== Segment start ==

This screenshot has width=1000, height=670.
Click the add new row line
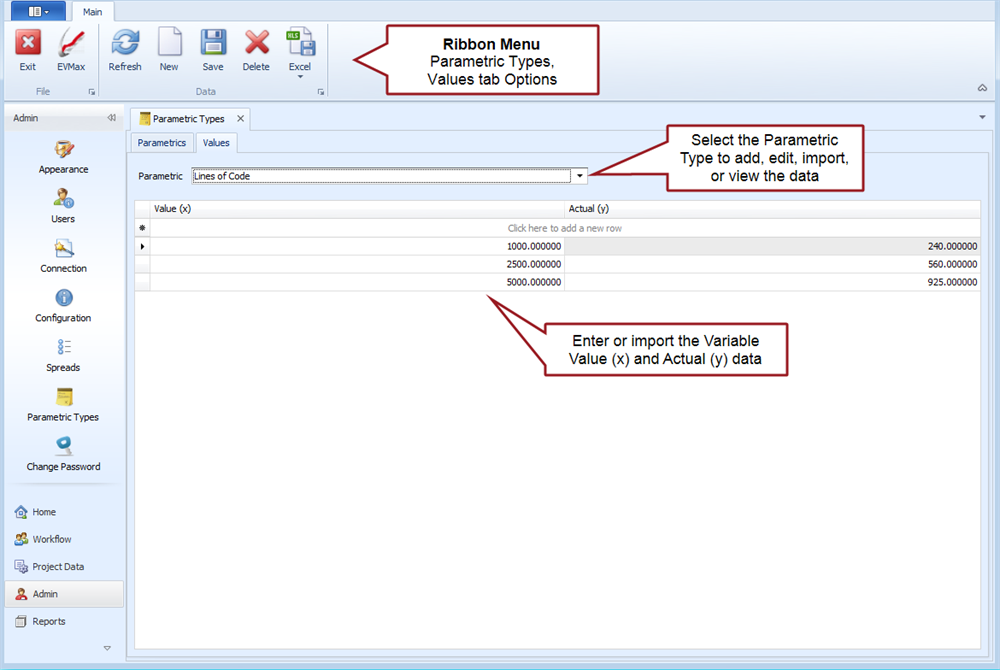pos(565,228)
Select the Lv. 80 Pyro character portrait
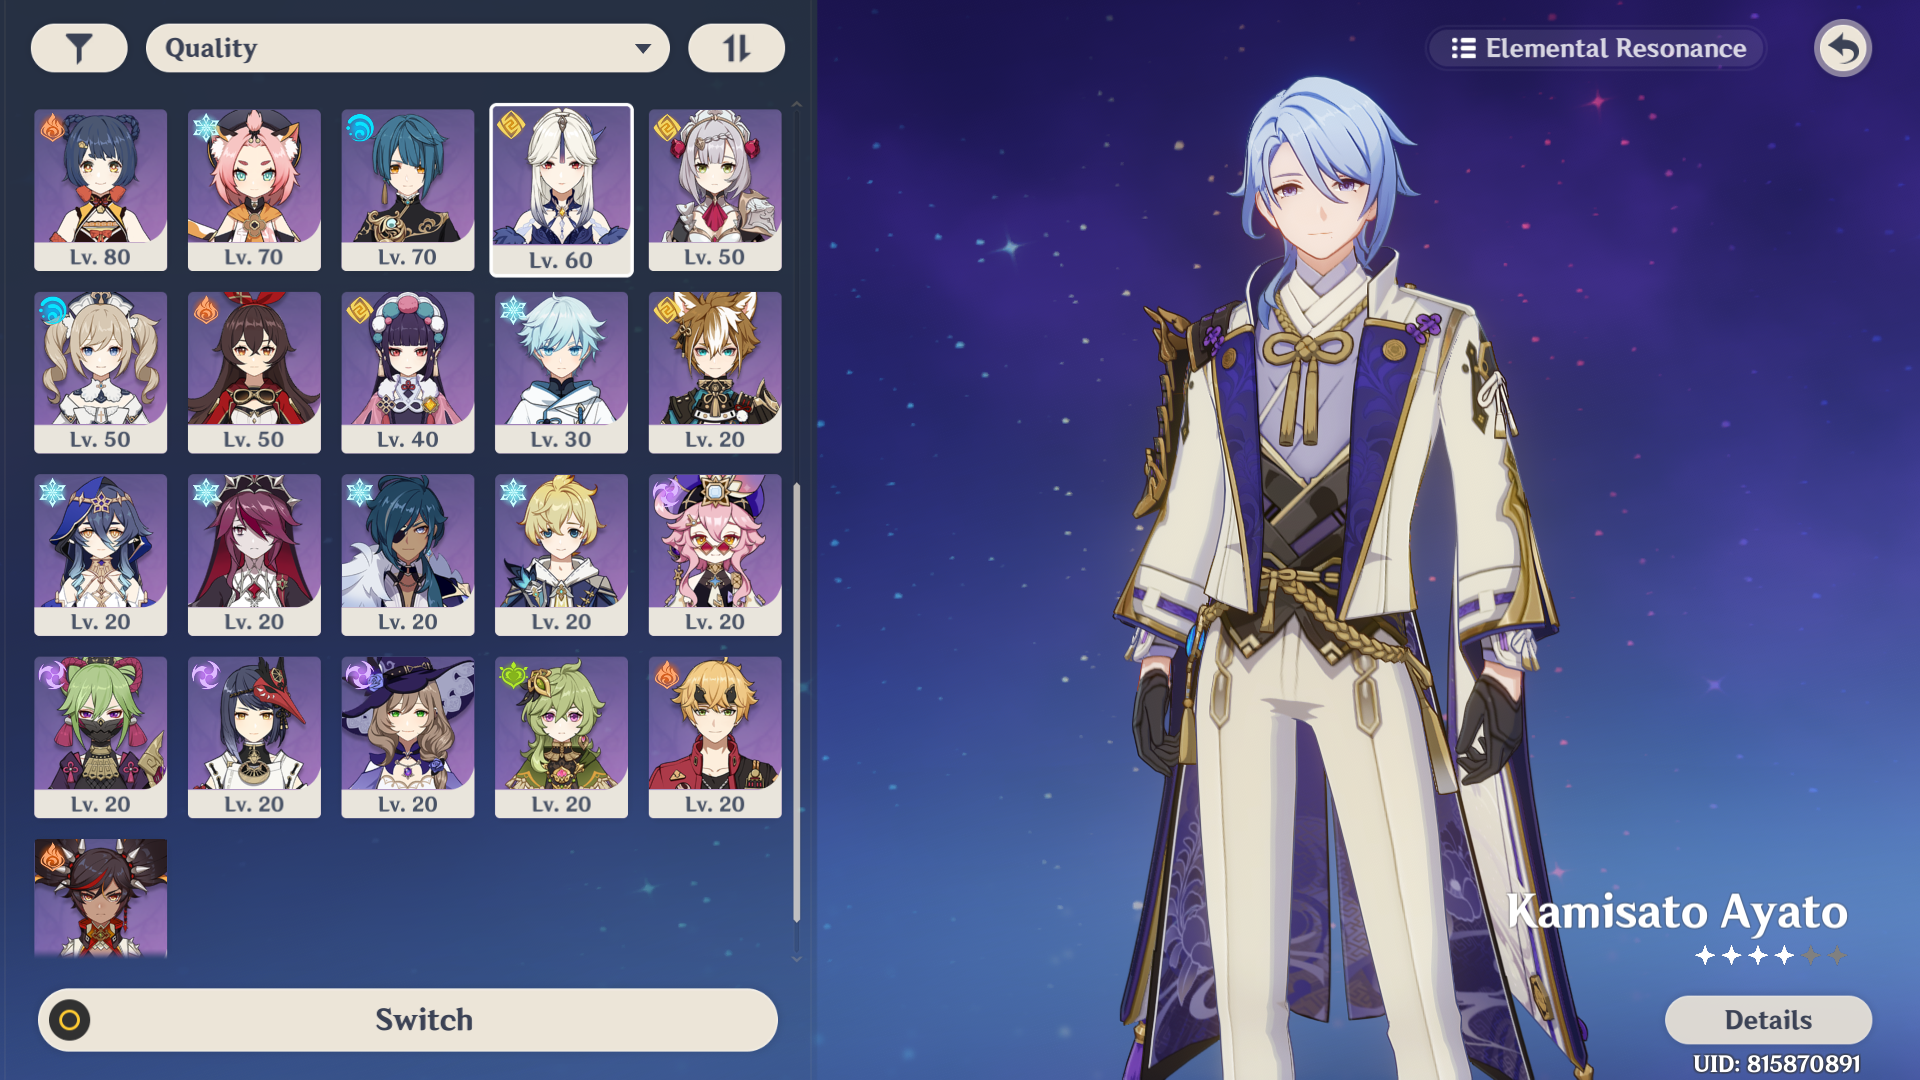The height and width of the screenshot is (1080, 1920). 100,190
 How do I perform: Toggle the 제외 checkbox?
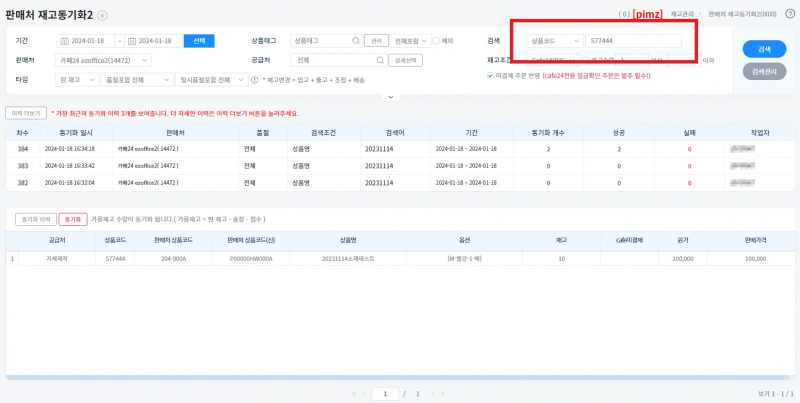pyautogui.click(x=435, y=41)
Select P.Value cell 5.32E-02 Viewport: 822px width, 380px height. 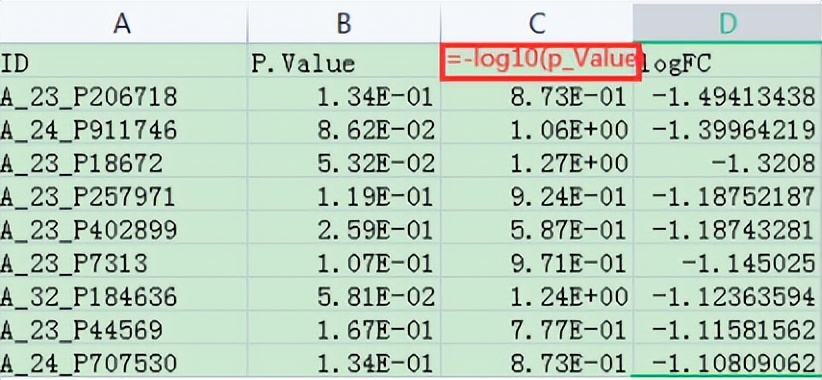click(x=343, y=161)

== Segment end ==
== Segment start ==

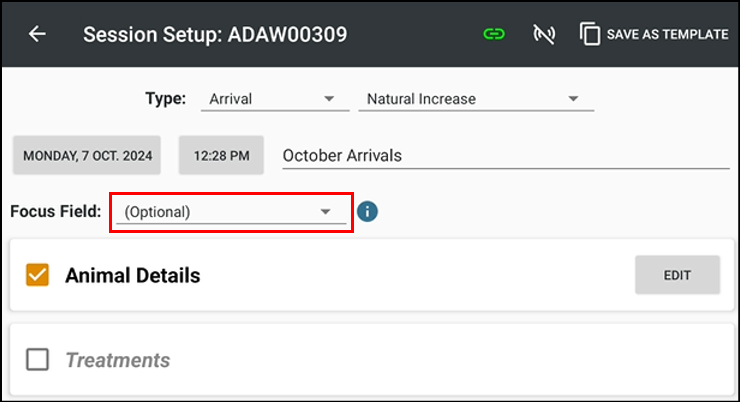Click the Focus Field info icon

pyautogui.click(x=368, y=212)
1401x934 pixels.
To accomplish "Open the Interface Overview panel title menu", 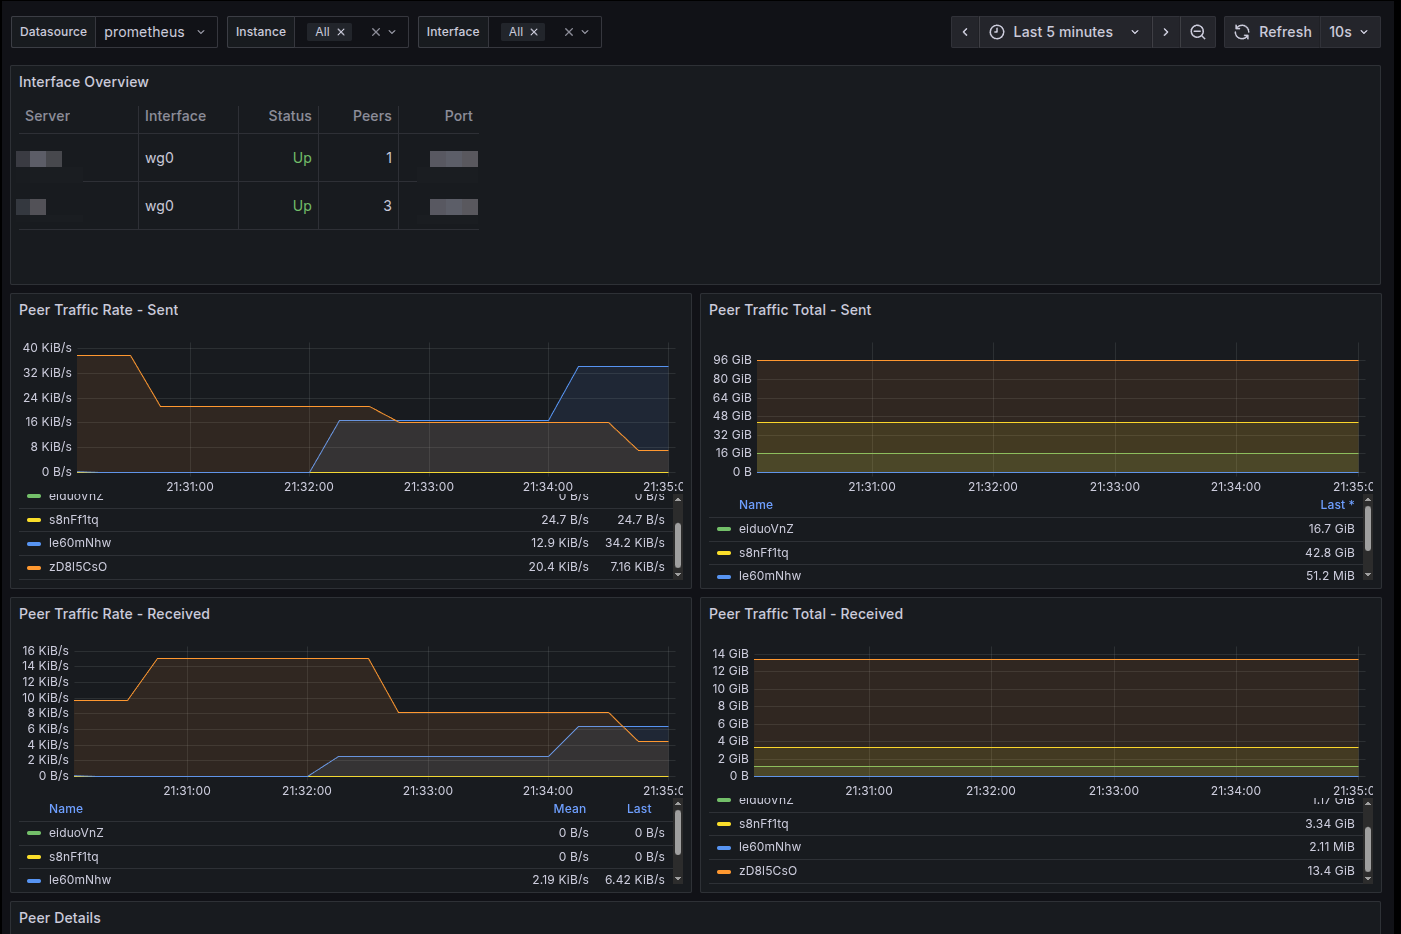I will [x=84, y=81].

== Segment end ==
== Segment start ==

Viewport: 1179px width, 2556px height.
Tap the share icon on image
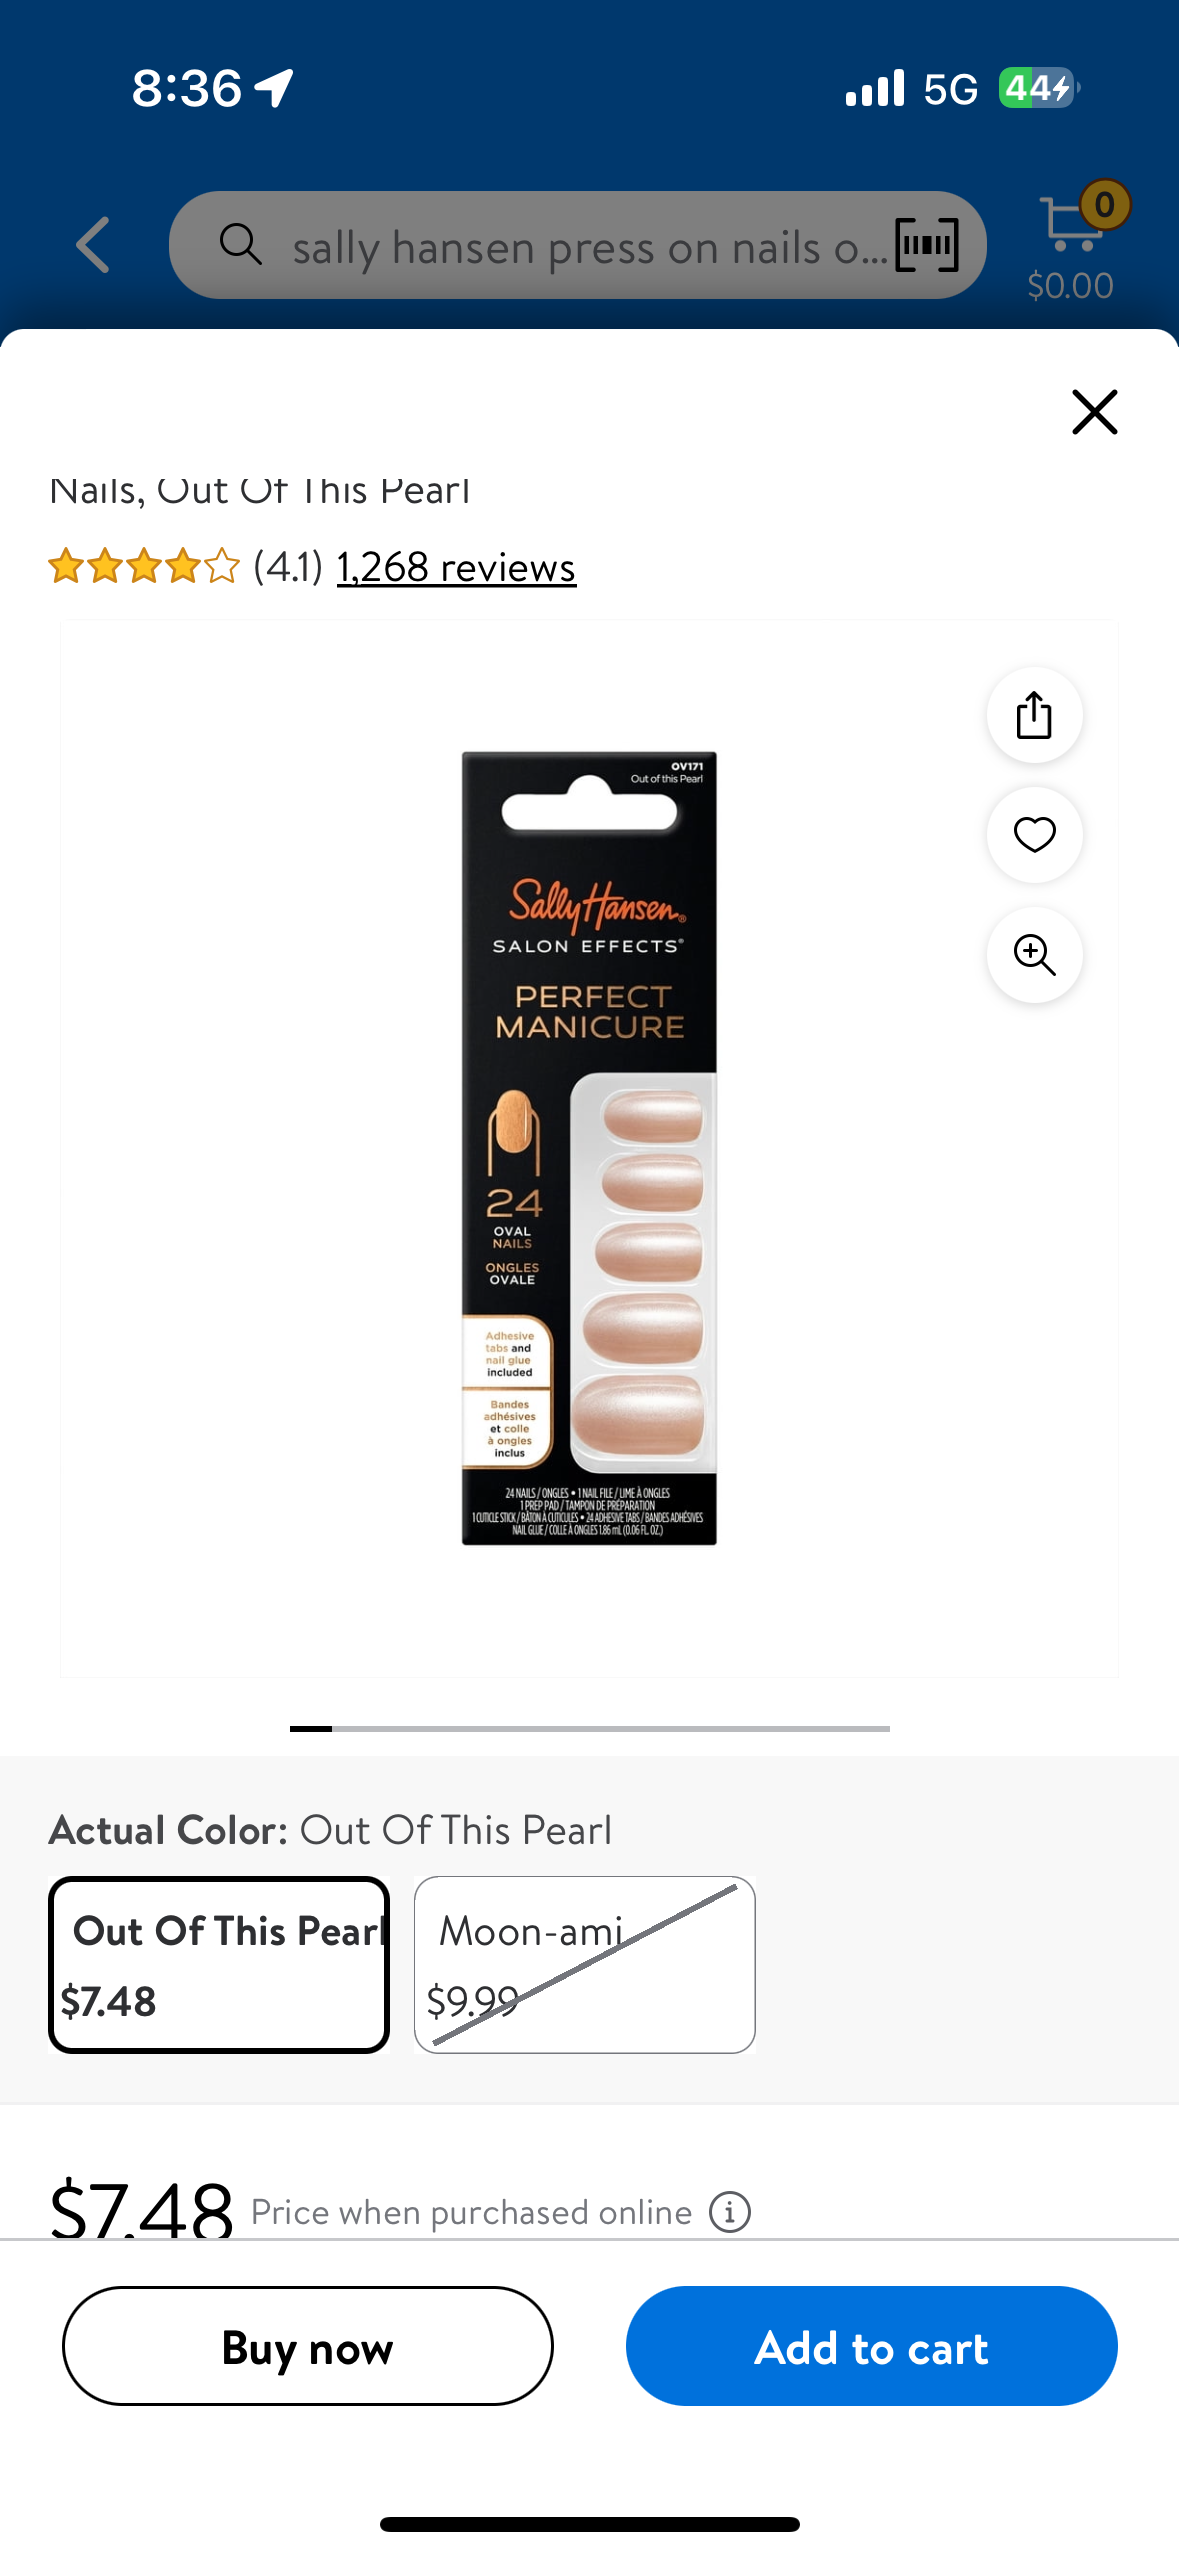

== Segment end ==

(Exercise directions): Your answer should be the lines above from the one containing "Viewport: 1179px width, 2556px height." through the one containing "Tap the share icon on image", copied exactly and with both ends kept.

(Output for this exercise):
Viewport: 1179px width, 2556px height.
Tap the share icon on image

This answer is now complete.